I was re-reading an old book and I came across a bookmark. It was not only pretty but a verse on its face was in Portuguese and that grabbed more than my interest. It grabbed my heart. There was a private note on the back written to Doris by one of the world’s special ladies and a dear friend—Dna. Irene. I had to read it and as I did it took me on a strange adventure.

“Dearest Doris, “Many thanks for those pickled cucumbers. We are sad that you did not come. (I had gone to Brazil leading a work group. Anyway, there is then a bit about me). Dna. Irene finishes with “Thanks for everything; a hug for you along with many nostalgic memories. Irene.”

The story is this. Doris sent a few jars of a special cucumber pickle along with me in my baggage for Dna. Irene. Those pickles were so special to her that only close family or friends would get a taste of them. Doris took a chance those pickles would arrive safely, not spreading their contents all through my suitcases. When I thought of Doris gambling on getting those pickles to Brazil, it threw back the curtains and let in the light that explained her going to Brazil. That was a country where we had no friends. She gambled her life and future, adding to all that gambling what might touch the life of our four month old daughter Monica. Remember, it is impossible to stay on a street corner in any or the world’s great cities.

When Doris and I went to Brazil we had no one to meet us, knew nothing of the language, had no Brazilian money nor had any sure idea of where we were going. We were marching off the end of the world.  Strange? Yes, but I remember this. The gambling instinct is part of the greatness of every human. What we did seemed so very normal to us back then for gambling is part of man’s God-given nature. We were living by faith–or we might call it gambling.

Gambling will be true when I plant my potatoes a few weeks before the rest of my garden. Also some other seeds go in too early—I’m gambling they will grow. We can refer to faith as gambling but of this I am sure; it is the noble instinct in man that prepares him for great adventures. To limit gambling to buying 649 tickets is to diminish life. We all have the ability for great enterprises and for that we accept the risks. We always step out into an obscure future.

A writer penned this during WWII. “Some men die by shrapnel, and some go down in flames. But most men perish, inch by inch, who play at little games.” My dad never finished grade school but he understood the gamble he and his family faced every day. So, often in family prayers he would say, “Lord, watch over us for this is an untried day that lies before us.” The italicised part is what I recall.

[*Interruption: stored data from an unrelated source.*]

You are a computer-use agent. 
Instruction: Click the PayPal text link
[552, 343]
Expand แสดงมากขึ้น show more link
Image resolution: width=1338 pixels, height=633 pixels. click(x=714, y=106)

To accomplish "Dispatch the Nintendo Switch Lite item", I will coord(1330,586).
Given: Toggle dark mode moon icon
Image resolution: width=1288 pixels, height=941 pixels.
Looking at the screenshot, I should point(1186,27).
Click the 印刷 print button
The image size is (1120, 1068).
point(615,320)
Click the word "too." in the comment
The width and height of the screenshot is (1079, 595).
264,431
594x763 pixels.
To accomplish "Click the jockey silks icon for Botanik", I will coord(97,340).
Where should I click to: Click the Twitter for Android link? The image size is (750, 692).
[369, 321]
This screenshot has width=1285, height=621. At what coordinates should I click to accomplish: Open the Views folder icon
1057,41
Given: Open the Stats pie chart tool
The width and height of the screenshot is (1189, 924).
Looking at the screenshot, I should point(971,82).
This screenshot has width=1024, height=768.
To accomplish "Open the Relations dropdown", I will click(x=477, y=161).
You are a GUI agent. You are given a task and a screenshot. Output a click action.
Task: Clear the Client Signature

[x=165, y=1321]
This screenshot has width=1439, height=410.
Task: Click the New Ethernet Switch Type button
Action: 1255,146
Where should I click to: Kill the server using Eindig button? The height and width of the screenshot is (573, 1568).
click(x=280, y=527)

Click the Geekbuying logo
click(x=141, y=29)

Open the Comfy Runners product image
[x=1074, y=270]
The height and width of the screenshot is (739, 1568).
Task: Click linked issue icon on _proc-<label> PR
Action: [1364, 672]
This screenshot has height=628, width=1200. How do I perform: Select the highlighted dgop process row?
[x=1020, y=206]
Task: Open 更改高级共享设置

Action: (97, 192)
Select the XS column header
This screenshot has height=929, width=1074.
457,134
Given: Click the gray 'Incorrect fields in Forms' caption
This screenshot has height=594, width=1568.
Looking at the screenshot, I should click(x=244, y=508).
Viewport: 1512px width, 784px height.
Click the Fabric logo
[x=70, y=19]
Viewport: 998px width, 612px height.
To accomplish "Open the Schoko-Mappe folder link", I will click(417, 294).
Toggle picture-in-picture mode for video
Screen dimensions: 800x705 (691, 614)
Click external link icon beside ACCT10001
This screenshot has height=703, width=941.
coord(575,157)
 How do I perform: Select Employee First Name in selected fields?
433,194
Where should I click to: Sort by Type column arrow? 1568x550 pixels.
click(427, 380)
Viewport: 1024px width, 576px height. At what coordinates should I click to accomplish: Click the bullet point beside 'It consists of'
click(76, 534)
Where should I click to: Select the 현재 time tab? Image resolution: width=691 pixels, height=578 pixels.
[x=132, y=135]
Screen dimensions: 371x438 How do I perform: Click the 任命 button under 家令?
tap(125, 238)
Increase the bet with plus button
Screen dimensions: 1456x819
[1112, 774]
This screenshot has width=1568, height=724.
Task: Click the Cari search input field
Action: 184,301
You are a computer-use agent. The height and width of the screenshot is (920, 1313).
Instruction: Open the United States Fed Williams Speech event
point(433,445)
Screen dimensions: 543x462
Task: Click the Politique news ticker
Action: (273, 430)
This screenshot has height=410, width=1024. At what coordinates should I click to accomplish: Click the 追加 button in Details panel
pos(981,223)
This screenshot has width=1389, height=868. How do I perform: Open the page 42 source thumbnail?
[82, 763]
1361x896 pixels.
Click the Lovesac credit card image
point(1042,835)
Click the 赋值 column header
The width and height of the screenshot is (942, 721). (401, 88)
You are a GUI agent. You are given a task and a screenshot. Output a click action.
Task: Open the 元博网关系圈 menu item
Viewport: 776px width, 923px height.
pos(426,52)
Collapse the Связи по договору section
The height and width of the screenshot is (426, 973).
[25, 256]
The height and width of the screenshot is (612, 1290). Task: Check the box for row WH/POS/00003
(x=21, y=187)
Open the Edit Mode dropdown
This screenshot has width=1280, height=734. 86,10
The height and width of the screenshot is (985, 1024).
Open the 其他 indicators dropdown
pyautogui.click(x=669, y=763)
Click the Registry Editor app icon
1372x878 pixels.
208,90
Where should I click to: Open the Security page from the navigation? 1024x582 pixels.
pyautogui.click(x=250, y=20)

The bookmark has taken me on an adventure down through memories. It tells of Doris’ gambling on me being able to lead the way in Brazil and on all those difficult circumstances that transfixed our attention from day to day. Wanted—great gamblers—those who are ready to risk something or perhaps everything on the possibility that this world was fashioned by God and works best when we live by his instructions. Gamble your life on a life and eternity on Him!